-- start RECORDS FOR PROCESSING --

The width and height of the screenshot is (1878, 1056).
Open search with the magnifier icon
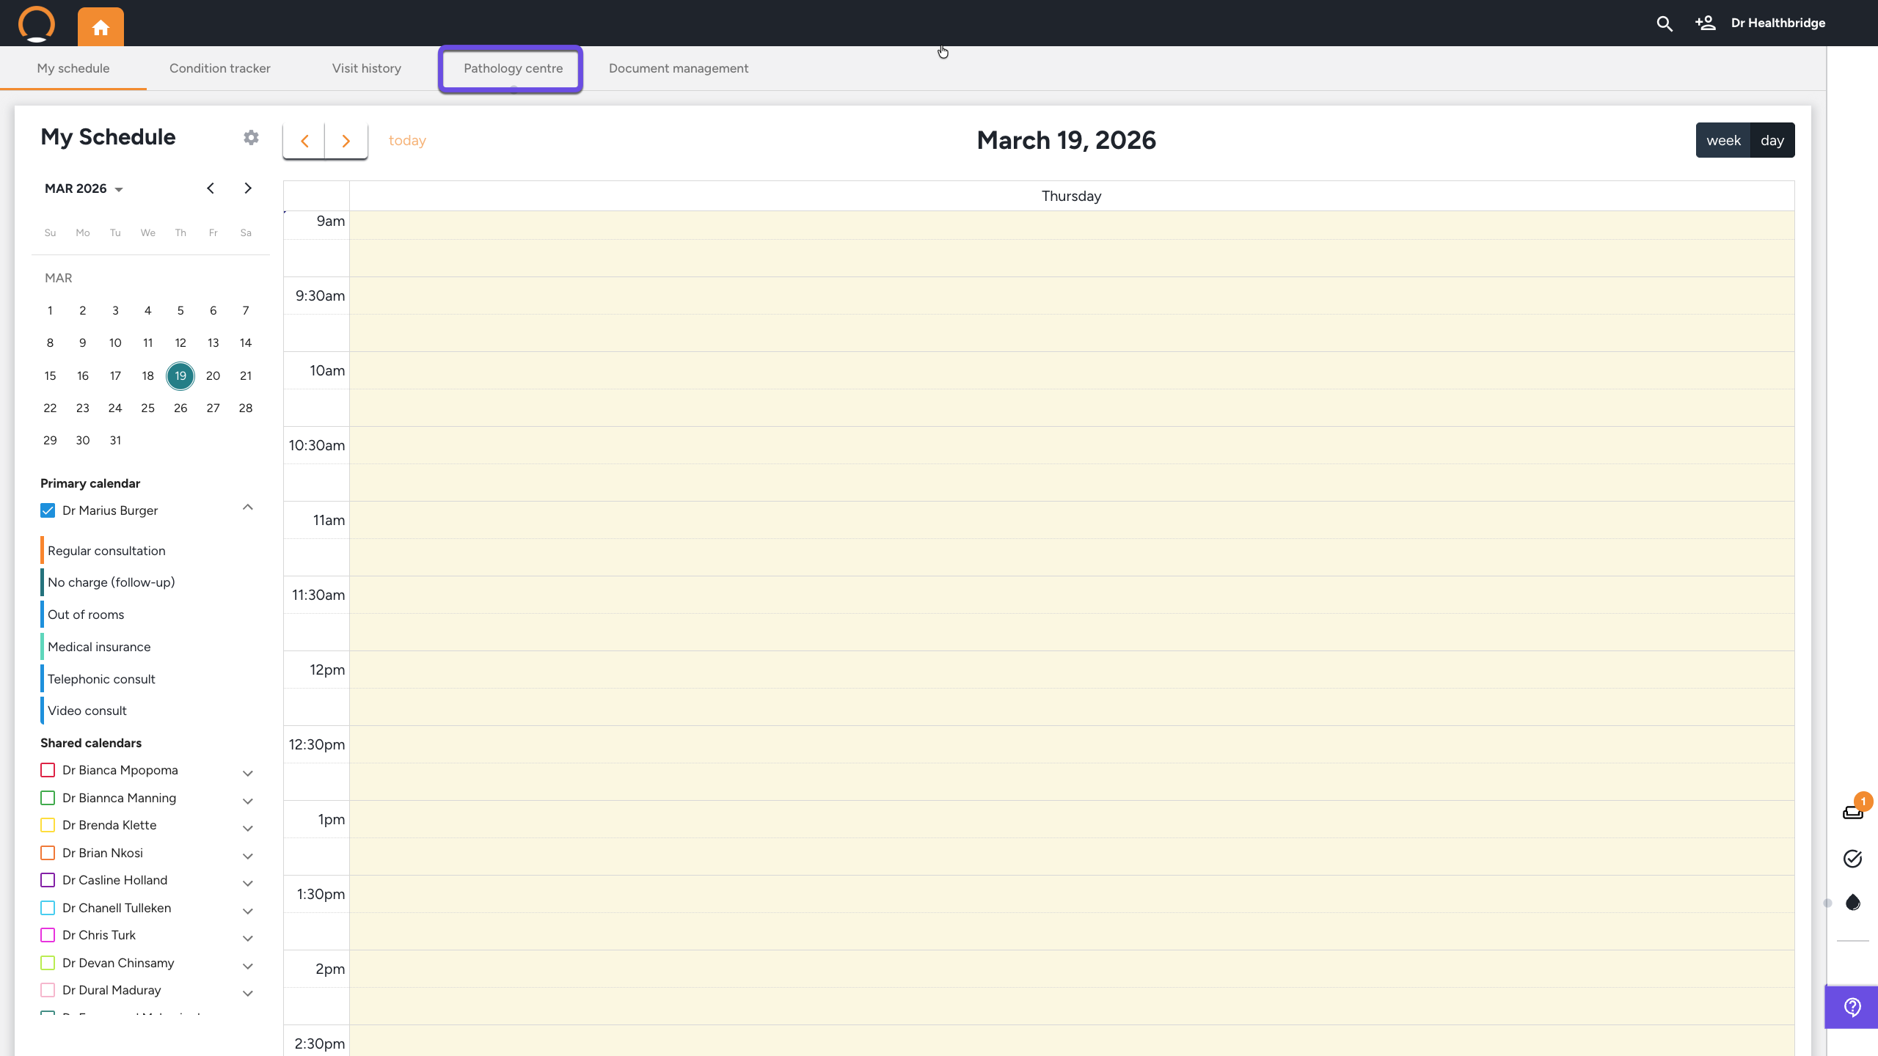[x=1665, y=23]
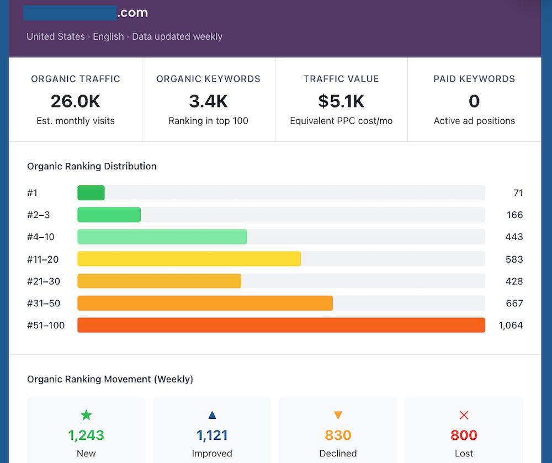
Task: Click the 1,064 count beside #51–100
Action: [511, 326]
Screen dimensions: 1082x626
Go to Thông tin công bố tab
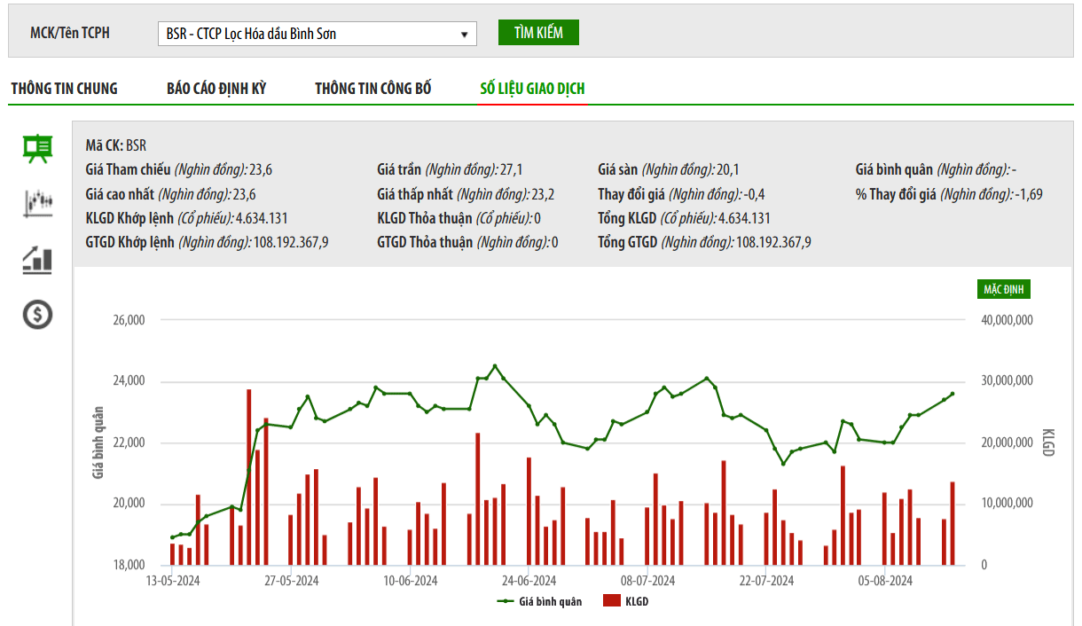pos(373,89)
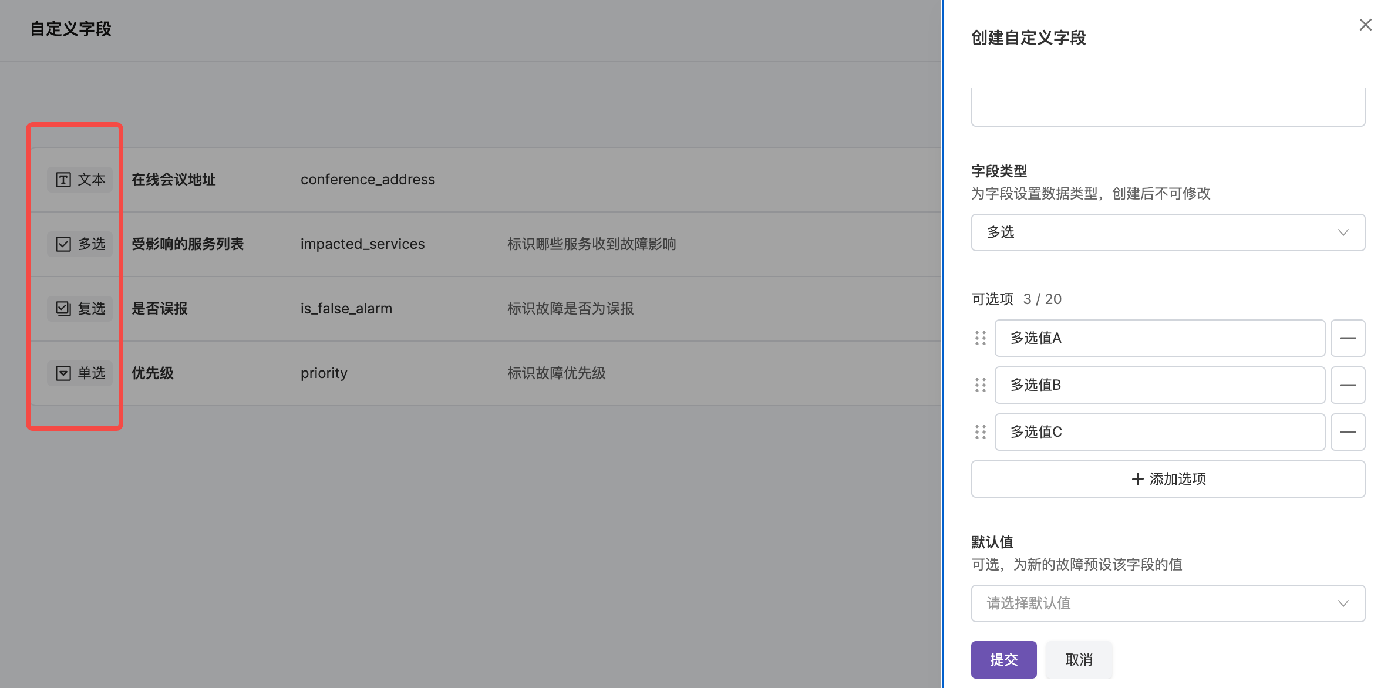
Task: Open the 字段类型 dropdown showing 多选
Action: point(1167,232)
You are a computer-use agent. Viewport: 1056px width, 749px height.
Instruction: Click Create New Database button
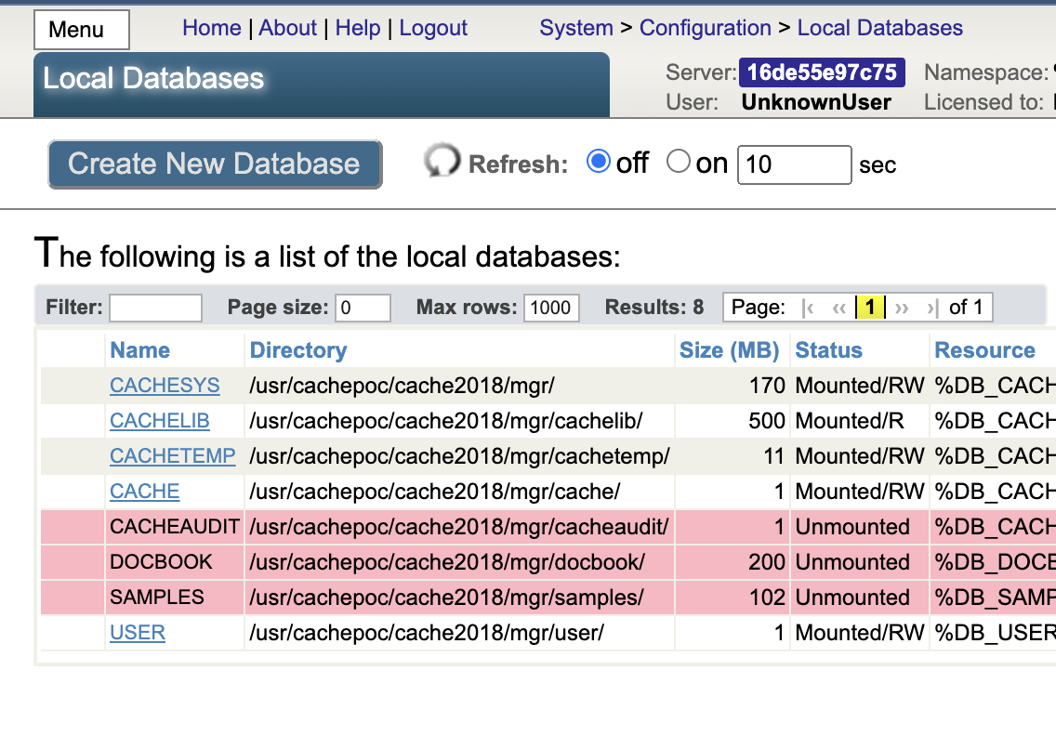[215, 164]
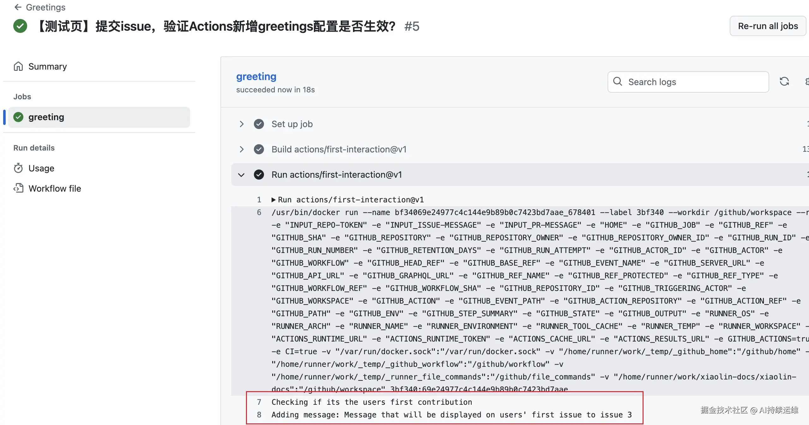Click the Summary home icon
This screenshot has height=425, width=809.
tap(18, 66)
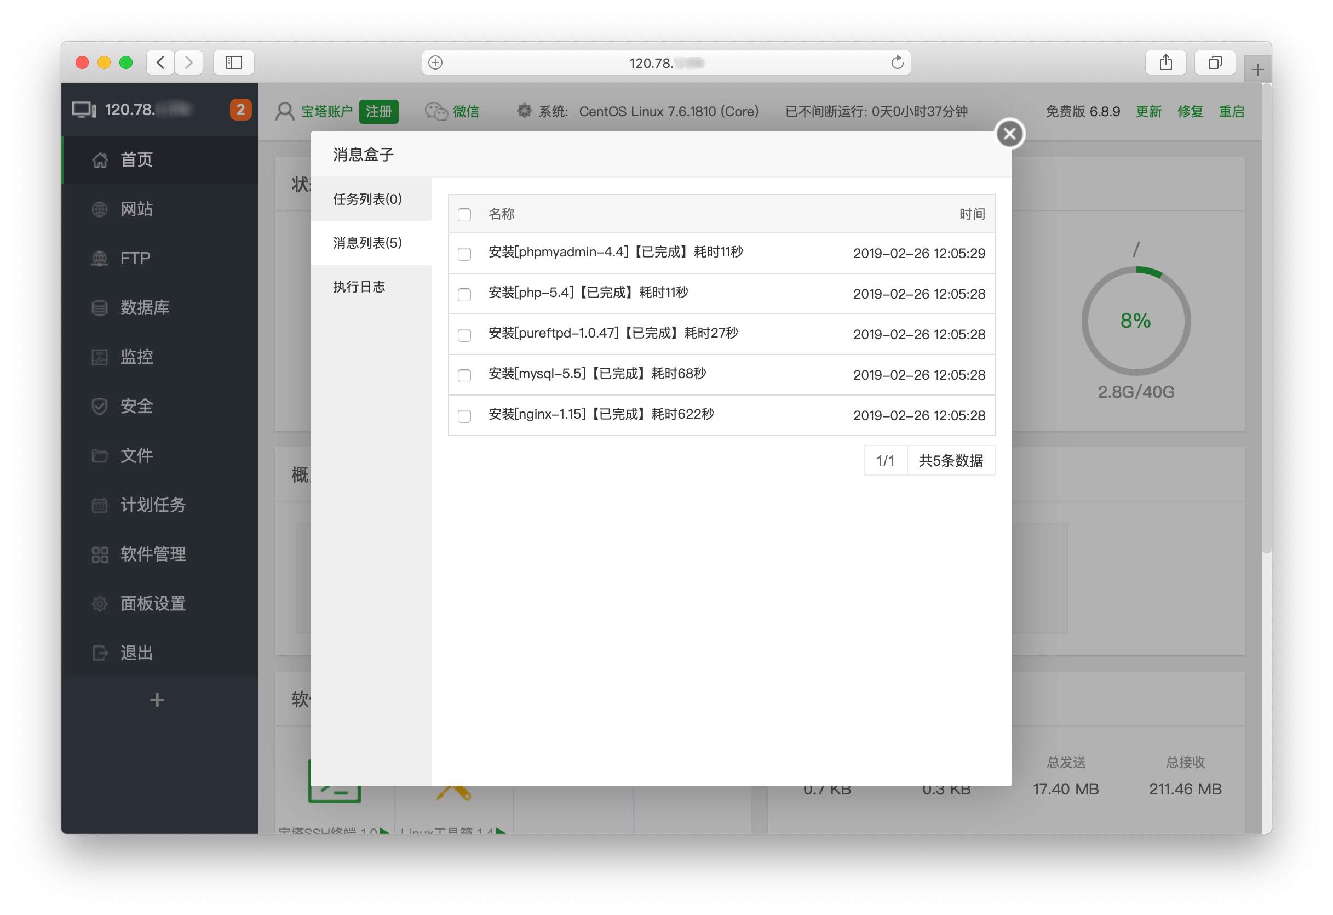The image size is (1333, 915).
Task: Click the Logout icon in sidebar
Action: [x=100, y=653]
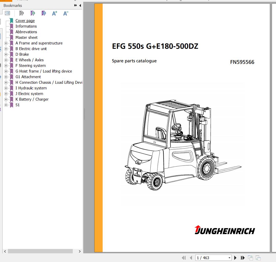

-- end RECORDS FOR PROCESSING --

**WRITTEN EXERCISE:** Return the text of all the rows above verbatim, line for line, and leave out the pictures.

**EXERCISE OUTPUT:**
The width and height of the screenshot is (1878, 1056).
Open search with the magnifier icon
[x=1665, y=23]
Task: Click the 1,064 count beside #51–100
Action: [511, 326]
Screen dimensions: 1082x626
Go to Thông tin công bố tab
pos(373,89)
Task: Open the 字段类型 dropdown showing 多选
Action: point(1167,232)
You are a computer-use agent. Viewport: 1056px width, 749px height.
Instruction: Click Create New Database button
[215, 164]
Click the Summary home icon
This screenshot has height=425, width=809.
tap(18, 66)
The image size is (1333, 915).
Task: Click the Logout icon in sidebar
Action: [x=100, y=653]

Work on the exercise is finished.